-- EXTRAIT --

╔══

DES URGENCES
Attente aux urgences par une matinée déjà bien printanière. Naturellement on préférerait être ailleurs. Là dehors les jeunes feuilles sont sorties. La chaleur de la ville brouille les contours comme un mirage au bout de la route. Les prunus se sont couverts de fleurs roses à qui on trouve un air faux, un air macabre. Passent deux voitures, un vol de pigeons, un chat noir vraiment dépenaillé. Dans le parc d’en face un merle noir se pose sur la branche encore nue d’un arbre inconnu.
Voici donc un de ces moments où la vie vous coupe le caquet et où l’écriture, en principe, s’arrête (et je repense à d’autres moments déjà vécus sous d’autres cieux plus blancs, plus étouffants, à ces autres « notes aux urgences de L’éloignement). L’écriture est une fuite qui accompagne et amplifie l’échec plutôt qu’il ne l’évite. Elle est un accueil de tout, y compris de ce qu’on ne peut pas accueillir. Elle n’amène aucune sérénité, mais une certaine intensité. Et puis, elle oblige à se tenir correctement et à continuer à regarder la cocasserie, la cruauté de toute chose.

╚══

-- MATÉRIEL FOURNI --
╔══

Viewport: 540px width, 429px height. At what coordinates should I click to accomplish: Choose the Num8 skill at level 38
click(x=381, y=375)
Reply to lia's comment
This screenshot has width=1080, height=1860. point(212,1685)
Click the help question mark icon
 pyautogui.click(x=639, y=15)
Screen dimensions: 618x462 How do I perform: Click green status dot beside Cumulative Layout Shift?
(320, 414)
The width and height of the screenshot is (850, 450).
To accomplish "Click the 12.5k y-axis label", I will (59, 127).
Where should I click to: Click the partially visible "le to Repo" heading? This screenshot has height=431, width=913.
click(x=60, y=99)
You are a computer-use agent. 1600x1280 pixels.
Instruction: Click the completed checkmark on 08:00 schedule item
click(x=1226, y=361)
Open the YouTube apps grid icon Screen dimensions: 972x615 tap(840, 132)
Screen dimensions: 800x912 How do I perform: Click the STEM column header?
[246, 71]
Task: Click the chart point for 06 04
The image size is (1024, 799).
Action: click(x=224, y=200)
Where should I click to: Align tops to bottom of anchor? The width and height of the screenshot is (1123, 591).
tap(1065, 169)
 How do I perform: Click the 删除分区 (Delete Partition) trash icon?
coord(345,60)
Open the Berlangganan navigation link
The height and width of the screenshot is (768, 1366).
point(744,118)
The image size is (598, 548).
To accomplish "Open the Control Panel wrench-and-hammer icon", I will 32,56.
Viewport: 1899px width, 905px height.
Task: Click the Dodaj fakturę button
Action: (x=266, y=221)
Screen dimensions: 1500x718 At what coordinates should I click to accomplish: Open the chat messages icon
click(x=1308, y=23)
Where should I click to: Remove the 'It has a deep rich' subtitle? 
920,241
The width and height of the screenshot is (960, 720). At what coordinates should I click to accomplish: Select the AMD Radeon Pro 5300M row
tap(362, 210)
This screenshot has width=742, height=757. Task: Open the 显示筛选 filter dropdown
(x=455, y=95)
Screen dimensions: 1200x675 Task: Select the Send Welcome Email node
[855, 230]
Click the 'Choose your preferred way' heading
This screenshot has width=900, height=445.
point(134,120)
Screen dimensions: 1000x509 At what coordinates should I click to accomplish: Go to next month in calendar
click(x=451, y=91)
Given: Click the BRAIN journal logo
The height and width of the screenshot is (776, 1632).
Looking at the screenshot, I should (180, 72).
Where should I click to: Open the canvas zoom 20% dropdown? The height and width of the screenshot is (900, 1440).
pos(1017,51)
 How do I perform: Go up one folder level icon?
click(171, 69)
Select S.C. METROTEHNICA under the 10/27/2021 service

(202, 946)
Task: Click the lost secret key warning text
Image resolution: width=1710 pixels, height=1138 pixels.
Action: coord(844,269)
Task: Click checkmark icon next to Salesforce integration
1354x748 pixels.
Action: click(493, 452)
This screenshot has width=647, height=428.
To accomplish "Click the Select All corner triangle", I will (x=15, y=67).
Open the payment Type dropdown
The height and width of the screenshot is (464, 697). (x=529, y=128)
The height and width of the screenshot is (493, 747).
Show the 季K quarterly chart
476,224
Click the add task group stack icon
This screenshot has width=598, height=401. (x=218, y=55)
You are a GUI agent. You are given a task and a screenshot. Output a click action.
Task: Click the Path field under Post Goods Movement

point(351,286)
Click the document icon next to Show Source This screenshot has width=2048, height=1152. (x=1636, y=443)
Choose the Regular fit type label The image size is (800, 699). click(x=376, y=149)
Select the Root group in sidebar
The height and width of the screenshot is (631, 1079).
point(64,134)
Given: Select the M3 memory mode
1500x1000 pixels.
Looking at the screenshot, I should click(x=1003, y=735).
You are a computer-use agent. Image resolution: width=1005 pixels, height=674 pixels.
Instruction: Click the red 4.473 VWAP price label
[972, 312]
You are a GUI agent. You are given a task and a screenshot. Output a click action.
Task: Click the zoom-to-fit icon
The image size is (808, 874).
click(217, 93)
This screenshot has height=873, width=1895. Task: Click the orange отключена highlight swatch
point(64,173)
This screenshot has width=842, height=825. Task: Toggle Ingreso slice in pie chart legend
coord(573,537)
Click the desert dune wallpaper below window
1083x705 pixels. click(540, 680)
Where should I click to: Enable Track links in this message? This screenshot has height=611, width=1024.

╚══

-- CONSIGNE A --
Résumez l'extrait en deux phrases.
-- CONSIGNE B --
Répondez aux questions suivantes d'après l'extrait.
(i) De quelle couleur sont les fleurs des prunus ?
(ii) Où se pose le merle noir ?
(iii) Qu'est-ce que l'écriture amène à la place de la sérénité ?

-- ZONE DE RÉPONSE A --
Par une matinée printanière, la personne qui parle attend aux urgences et observe le dehors : jeunes feuilles, prunus en fleurs à l'air macabre, voitures, pigeons, chat noir et merle. Elle note que c'est un moment où l'écriture s'arrête en principe, alors que celle-ci, fuite qui amplifie l'échec, apporte non la sérénité mais une certaine intensité et oblige à continuer à regarder la cocasserie et la cruauté de toute chose.

-- ZONE DE RÉPONSE B --
(i) Elles sont roses.
(ii) Il se pose sur la branche encore nue d'un arbre inconnu, dans le parc d'en face.
(iii) Elle amène une certaine intensité.